I'm interested in understanding the role of modeling assumptions in models of human cognition. I work with models of infant speech segmentation. By around 6 or 7 months of age, infants are already learning to identify boundaries in speech, breaking up the stream of sounds into meaningful chunks (along the lines of what we'd think of as words). My work adapts existing Bayesian models of segmentation to better match experimental evidence.

Unit of Representation:
How do infants process the sounds they hear? Traditionally, models assumed infants break up speech into individual sounds or phonemes. This contrasts with experimental evidence suggesting infants segment using syllables. My work investigates syllables as a possible unit of representation for Bayesian speech segmentation.
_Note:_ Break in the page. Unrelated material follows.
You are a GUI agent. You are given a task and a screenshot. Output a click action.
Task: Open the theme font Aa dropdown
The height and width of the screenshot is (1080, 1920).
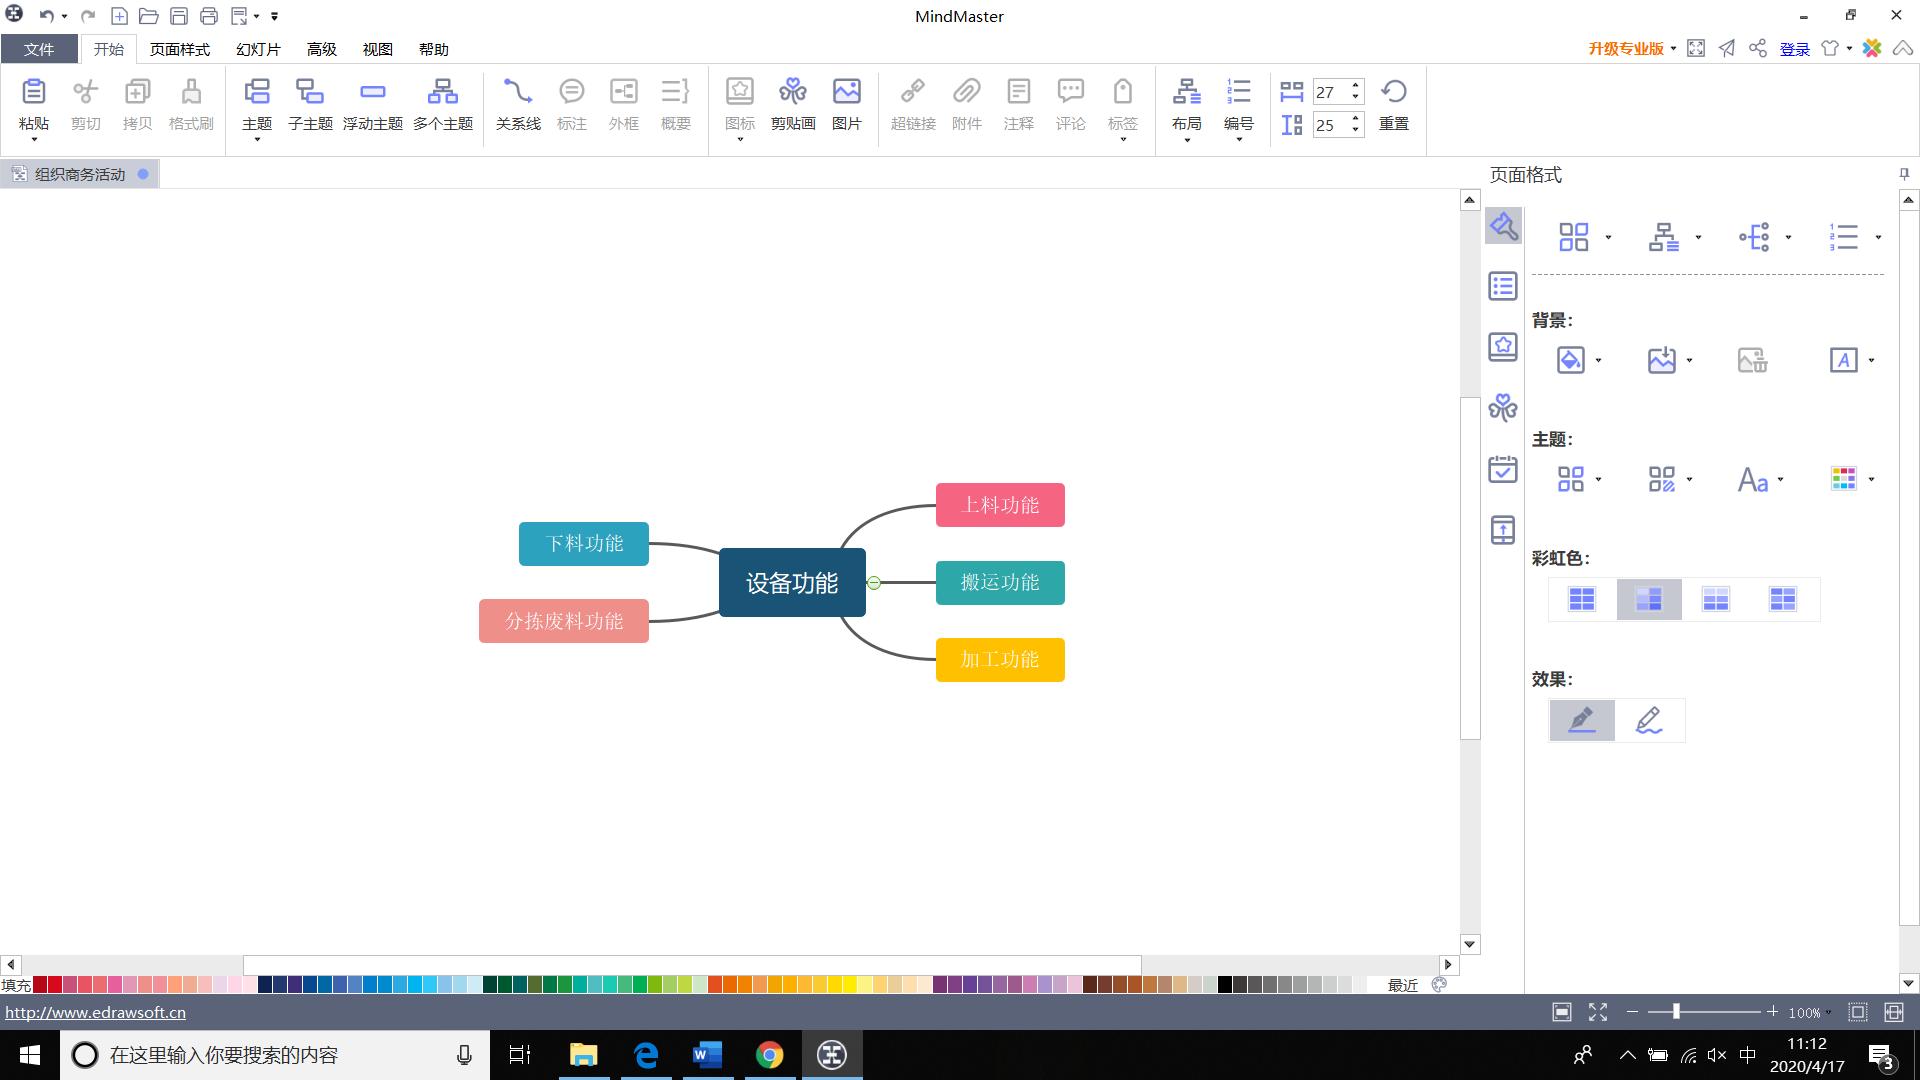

Testing over 7 languages, I showed that syllables provide a good base for a relatively simple Bayesian learner. Non-Bayesian models were used for comparison and did not succeed on all languages. To help other researchers in the field, the syllabified corpora are available on GitHub.

Model Inference:
Bayesian models rely on complex inference proceedures in order to learn model parameters. This is often done in a "batch" process where all the data is seen at once. I build off the work of Pearl et al. (2011) to show that "online" inference, processing utterance by utterance, is still feasible for syllable-based learners. I find that properties of English interact with online inference in interesting ways, underscoring the importance of evaluating on multiple languages.

Output Evaluation:
Traditionally, models of language acquisition are evaluated against gold standards that reflect adult linguistic knowledge. In modeling early segmentation, infants don't achieve adult knowledge and so these comparisons are difficult to interpret. I've investigated multiple methods to avoid these gold standard problems. First, I performed a detailed error analysis for each learner, demonstrating that the Bayesian approach produces reasonable errors that vary according to the language being learned. Second, I treat segmentation as part of the language learning pipeline where the output of segmentation is used to learn other later tasks. I showed that gold standard segmentation performance does not necessarily indicate that the output is useful for tasks such as word-object mapping or stress pattern acquisition.

Journal Publications:

Phillips, L. & Pearl, L. (Under Review). Evaluating language acquisition strategies: A cross-linguistic look at early segmentation.

Phillips, L. & Pearl, L. (2015). The utility of cognitive plausibility in language acquisition modeling: Evidence from word segmentation. Cognitive Science, 1-31.

Bent, T., Loebach, J.L., Phillips, L., & Pisoni, D.B. (2011). Perceptual adaptation to sine-wave vocoded speech across languages. Journal of Experimental Psychology: Human Perception and Performance, 37(5), 1607-1616.

Conference Proceedings:

Phillips, L. & Pearl, L. (2015). Utility-based evaluation metrics for models of language acquisition: A look at speech segmentation. Workshop on Cognitive Modeling and Computational Linguistics, NAACL.

Phillips, L. & Pearl, L. (2014). Bayesian inference as a viable cross-linguistic word segmentation strategy: It's all about what's useful. Proceedings of the 36th Annual Conference of the Cognitive Science Society. Quebec City, CA, 2775-2780.

Phillips, L. & Pearl, L. (2014). Bayesian inference as a cross-linguistic word segmentation strategy: Always learning useful things. Proceedings of the Computational and Cognitive Models of Language Acquisition and Language Processing Workshop, EACL. Gothenburg, Sweden, 9-13.

Phillips, L. & Pearl, L. (2012). 'Less is More' in Bayesian word segmentation: When cognitively plausible learners outperform the ideal. Proceedings of the 34th Annual Conference of the Cognitive Science Society.